# Looking for opinions/advice please



## Confusedwith3kids (Apr 23, 2014)

I just found this site today and I am hoping I can get some honest answers on what steps I should take... This may be a bit long but it has background as well. 

I have been with my now husband since July 2009, we met august 2007, I got pregnant August 2009 but decided to have an abortion as I lost my job shortly after we found out because I felt it was the right choice at the time( and it has effected me since). April 2010 we got married and pregnant again with our oldest child. Fast forward to February 2013 and we now have two kids and we had a huge heart to heart that caused a major upset. I had been cheating off and on since we got together almost(with one person with whom I had a relationship prior to my husband). Well my husband did know about the history with the said ex and decided that he wanted to work this out so we went to counseling before deciding to move out of state away from all our friends and family. With the counseling it was brought up that I am an open spirit(flower child) and he is more of a conservative type. Honestly I don't deny that because I believe in polyamory and that we can love more than one person. Which was part of my actions...

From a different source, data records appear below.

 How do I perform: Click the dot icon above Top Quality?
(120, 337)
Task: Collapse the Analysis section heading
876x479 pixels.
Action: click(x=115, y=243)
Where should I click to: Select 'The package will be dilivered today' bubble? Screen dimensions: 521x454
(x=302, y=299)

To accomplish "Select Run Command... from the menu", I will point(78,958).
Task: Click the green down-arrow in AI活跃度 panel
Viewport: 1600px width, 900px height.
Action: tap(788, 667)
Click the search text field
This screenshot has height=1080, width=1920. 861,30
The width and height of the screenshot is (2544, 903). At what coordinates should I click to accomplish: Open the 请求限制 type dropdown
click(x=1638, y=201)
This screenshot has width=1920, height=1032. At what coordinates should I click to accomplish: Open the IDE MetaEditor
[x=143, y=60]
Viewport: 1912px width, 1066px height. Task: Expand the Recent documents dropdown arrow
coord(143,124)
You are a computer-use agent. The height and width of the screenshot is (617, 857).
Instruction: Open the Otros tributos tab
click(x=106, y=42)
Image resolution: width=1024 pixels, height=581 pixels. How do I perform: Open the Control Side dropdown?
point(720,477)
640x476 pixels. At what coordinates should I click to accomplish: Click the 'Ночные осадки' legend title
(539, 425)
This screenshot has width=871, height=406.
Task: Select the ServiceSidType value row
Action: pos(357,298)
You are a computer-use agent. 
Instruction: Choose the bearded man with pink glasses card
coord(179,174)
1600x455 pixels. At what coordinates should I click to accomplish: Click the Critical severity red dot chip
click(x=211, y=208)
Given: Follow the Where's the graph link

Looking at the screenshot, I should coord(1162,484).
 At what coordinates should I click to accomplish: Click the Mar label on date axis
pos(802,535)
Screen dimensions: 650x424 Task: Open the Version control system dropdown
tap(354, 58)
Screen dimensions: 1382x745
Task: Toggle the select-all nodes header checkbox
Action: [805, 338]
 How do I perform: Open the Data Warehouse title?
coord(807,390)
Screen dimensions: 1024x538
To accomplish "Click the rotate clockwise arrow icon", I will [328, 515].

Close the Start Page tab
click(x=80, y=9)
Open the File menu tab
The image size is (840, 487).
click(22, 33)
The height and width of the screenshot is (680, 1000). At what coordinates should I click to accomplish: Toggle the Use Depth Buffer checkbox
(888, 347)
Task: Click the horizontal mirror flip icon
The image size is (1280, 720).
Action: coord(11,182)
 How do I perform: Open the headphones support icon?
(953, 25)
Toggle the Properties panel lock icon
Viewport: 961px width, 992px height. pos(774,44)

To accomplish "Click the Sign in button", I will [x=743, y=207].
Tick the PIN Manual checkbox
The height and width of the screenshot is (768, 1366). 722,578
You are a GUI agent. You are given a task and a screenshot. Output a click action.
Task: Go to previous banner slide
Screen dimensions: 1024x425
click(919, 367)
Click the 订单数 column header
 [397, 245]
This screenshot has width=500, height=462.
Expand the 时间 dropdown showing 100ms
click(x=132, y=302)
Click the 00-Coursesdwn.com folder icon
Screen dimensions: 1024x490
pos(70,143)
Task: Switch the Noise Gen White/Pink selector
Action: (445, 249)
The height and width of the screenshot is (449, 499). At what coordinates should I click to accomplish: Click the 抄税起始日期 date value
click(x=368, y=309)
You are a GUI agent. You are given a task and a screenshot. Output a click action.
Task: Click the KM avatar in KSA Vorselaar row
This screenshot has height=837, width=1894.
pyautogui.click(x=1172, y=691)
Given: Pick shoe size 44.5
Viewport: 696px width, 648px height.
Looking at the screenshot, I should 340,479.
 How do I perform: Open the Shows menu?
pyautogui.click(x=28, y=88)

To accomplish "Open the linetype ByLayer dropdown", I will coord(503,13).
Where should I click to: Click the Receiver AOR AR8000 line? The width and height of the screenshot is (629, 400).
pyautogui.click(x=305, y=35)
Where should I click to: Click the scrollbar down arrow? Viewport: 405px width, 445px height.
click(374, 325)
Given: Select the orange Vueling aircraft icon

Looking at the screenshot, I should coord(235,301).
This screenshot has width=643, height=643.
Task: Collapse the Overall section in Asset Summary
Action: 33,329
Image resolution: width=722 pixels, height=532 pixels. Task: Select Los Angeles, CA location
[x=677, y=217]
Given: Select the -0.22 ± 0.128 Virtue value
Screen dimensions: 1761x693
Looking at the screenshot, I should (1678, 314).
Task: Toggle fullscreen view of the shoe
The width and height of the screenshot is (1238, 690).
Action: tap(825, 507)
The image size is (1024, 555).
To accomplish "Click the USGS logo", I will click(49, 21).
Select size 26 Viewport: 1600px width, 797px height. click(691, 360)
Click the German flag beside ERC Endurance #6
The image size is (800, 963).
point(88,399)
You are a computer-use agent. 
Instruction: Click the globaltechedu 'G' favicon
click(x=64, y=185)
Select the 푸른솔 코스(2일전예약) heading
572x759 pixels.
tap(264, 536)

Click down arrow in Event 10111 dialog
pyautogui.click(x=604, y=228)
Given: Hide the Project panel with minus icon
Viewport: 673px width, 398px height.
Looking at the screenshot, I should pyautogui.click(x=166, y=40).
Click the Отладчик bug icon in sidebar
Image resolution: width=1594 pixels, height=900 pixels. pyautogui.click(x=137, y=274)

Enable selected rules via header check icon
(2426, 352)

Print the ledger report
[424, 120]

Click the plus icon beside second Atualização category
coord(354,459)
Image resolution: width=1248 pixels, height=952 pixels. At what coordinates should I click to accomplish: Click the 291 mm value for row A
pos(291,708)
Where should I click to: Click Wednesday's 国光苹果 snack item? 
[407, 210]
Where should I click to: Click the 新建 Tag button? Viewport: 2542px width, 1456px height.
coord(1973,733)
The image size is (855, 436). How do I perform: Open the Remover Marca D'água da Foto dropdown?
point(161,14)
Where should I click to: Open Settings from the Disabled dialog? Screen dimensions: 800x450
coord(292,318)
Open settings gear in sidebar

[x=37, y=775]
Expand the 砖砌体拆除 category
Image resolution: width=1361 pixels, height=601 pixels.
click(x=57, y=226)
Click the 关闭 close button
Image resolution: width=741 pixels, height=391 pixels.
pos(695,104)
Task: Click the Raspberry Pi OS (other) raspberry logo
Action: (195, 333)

Well now here we are coming up on our 4th wedding anniversary and pregnant with our third child, I have been fully committed to him since coming out with my actions. Now I am second guessing if staying was really the right thing to do. He is amazing to our children, he is an amazing husband even after my actions, he even supports me being a stay at home mom still. He has no intentions of cheating though he has talked to me about getting a girlfriend(which I am ok with seeing my beliefs) but he has not really done anything to go out and date or anything of that sort. I love him but I don't really know if I am in love with him. I feel like we rushed everything and I missed out on life. I never finished college. When I moved out of my parents it was basically to go love with him. He was my first serious relationship. I have never just spent time alone as an adult, no kids, no relationship, my own place with maybe a roommate. 

We have talked about what we would do if we divorced ( we own no property but if we did we would leave it to the kids and most likely he would leave while I stay with the kids until they were adults and I would get my own place leaving the house to them) and we are agreeable on the kids and property and all that. However it is the matter of he doesn't want to go to counseling anymore and I couldn't hide it if I went since I couldn't handle his questioning me on it. When it comes to us, he doesn't want to try separation to see if it is the right choice. He is basically all in on marriage or divorce, no in between. So I am trying to figure out my emotions and I don't want to hurt him by bringing it up because I did that enough after we moved and he would get so upset and I don't like that I do care but I just don't know what I direction I would take. I don't want to regret leaving but the same time I don't want to regret not having the chance to live single and actually have a chance to date and enjoy life. 

Sorry it is so long and thank you!

Edit: just wanted to add, in the past year he does check up on me, house phone/cell phone bills, facebook/email and even randomly goes through my phone to see what I am up to and questions numbers that are in my logs that are not in my phone book. I have nothing to hide and don't blame him for keeping tabs. It isn't as often as when he first found out but still spur of the moment if he feels like it.


----------



## Kolors (Sep 27, 2013)

You really shouldn't be married.

You can't have a successful relationship if one person is into loving other people. You need to find someone that follows your belief system and let him do the same.
_Posted via Mobile Device_


----------



## turnera (Jan 22, 2010)

Confusedwith3kids said:


> I have never just spent time alone as an adult, no kids, no relationship, my own place with maybe a roommate.


You should have thought of that before you had 3 kids. Once you have them, you don't get to be selfish any more.

Well, you CAN, but you're pretty much guaranteed to screw up those kids for life.


----------



## Kolors (Sep 27, 2013)

^ This.


----------



## tacoma (May 1, 2011)

For the love of god stop having kids.

You two shouldn't be married.
Let him go so he can find someone who is in line with his beliefs and you can do the same.

If you really care for him you'll get paternity tests done on your kids as there is a possibility that one or more of them aren't his


----------



## Omar174 (Mar 12, 2014)

Confusedwith3kids said:


> I just found this site today and I am hoping I can get some honest answers on what steps I should take... This may be a bit long but it has background as well.
> 
> I have been with my now husband since July 2009, we met august 2007, I got pregnant August 2009 but decided to have an abortion as I lost my job shortly after we found out because I felt it was the right choice at the time( and it has effected me since). April 2010 we got married and pregnant again with our oldest child. Fast forward to February 2013 and we now have two kids and we had a huge heart to heart that caused a major upset. I had been cheating off and on since we got together almost(with one person with whom I had a relationship prior to my husband). Well my husband did know about the history with the said ex and decided that he wanted to work this out so we went to counseling before deciding to move out of state away from all our friends and family. With the counseling it was brought up that I am an open spirit(flower child) and he is more of a conservative type. Honestly I don't deny that because I believe in polyamory and that we can love more than one person. Which was part of my actions...
> 
> ...


Doesn't sound like you are confused at all. You are banging someone else, you want to continue to doing it, you aren't in love with your husband. So what are you waiting for? Divorce him already, don't just use him as your meal ticket.


----------



## lost soul (May 20, 2009)

You probably should leave the kids with him as he sounds more stable.


----------